As hoped, the featherweight hatchback sports a sub-tonne kerb weight of 970kg in the UK, down 80kg, and will be powered by a 1.4-litre turbocharged four-cylinder lifted from the existing Vitara Turbo, with a bump of 10Nm to outputs of 103kW and 230Nm.
A six-speed manual transmission will be offered, and at this stage is the only gearbox mentioned, though an auto may be added by the time the Swift Sport reaches Australia.
Switching to the ‘BoosterJet’ engine is a departure for the diminutive driver’s car, which has been propelled by a naturally aspirated engine in the two generations past. However, the torque hike offered by the turbo engine makes the Swift Sport "more fun to drive" according to chief engineer Masao Kobori.
The last Swift Sport sold in Oz was powered by a 1.6-litre four-cylinder engine producing 100kW and 160Nm. An almost 45% increase in torque (available between 2500-3500rpm) should give the light-on-its-feet Swift Sport a real chance against more powerful rivals like the Ford Fiesta ST (134kW/240Nm), Volkswagen Polo GTI (141kW/320Nm) and RenaultSport Clio (147kW/240Nm).

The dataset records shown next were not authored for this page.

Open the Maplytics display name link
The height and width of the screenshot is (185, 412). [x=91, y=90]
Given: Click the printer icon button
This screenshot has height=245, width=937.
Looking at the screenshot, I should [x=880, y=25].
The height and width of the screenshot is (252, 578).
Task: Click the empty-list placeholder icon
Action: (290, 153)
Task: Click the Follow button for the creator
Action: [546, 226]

"Other manufacturers have higher performance engines,” said Kobori at the Frankfurt show. “Our car is fun to drive and does not need a powerful engine. When you combine the lightweight technology with the 1.4 engine you have a fun feeling to drive. The handling of the car and the acceleration of the response are better.”
Suzuki carried out most weight reduction work in the body structure of the Swift Sport, and still managed to increase rigidity. Improvements to suspension hardware are said to increase stability without resorting to overly stiff spring rates. Its wheelbase is 20mm longer and track wider by 40mm, while the body itself is 15mm lower.
"It’s lighter, sharper, quicker. It’s more aggressive and emotive, but we’ve also refined the elements that make it practical to use every day – the clutch feel, the manual transmission shift throw, the seats and steering wheel. Everything that puts the driver at the heart of the experience.”
Champion Yellow carries over as the model’s hero colour, derived from the Suzuki Works rally car that competed in the Junior World Rally Championship. Unique styling features include the ‘staggered’ front grille design, carbonfibre look embossing for the front lip spoiler, side skirts and diffuser, and a tapered shape for the twin-tip exhaust. Standard kit includes 17-inch wheels.
Interior changes include red detailing on the seats, dash and door panels, while boost and oil temperature gauges have been added to the instrument cluster. The front ‘semi-bucket shape’ seats receive larger bolsters for more support. Touchpoints include a flat-bottomed steering wheel with perforated leather, chrome finished shift knob and sports alloy pedals.
Infotainment kit incorporates a 7.0-inch touchscreen with inbuilt navigation as well as Android Auto and Apple CarPlay smartphone mirroring. Active safety features like a forward collision warning system, lane departure warning and high beam assist have been fitted to overseas models as standard.
Specification for the Swift Sport in Australia will be announced closer to the model’s arrival. Pricing is expected to be comparable to the last generation, which cost $24,490 for the manual version, or $26,490 with a CVT.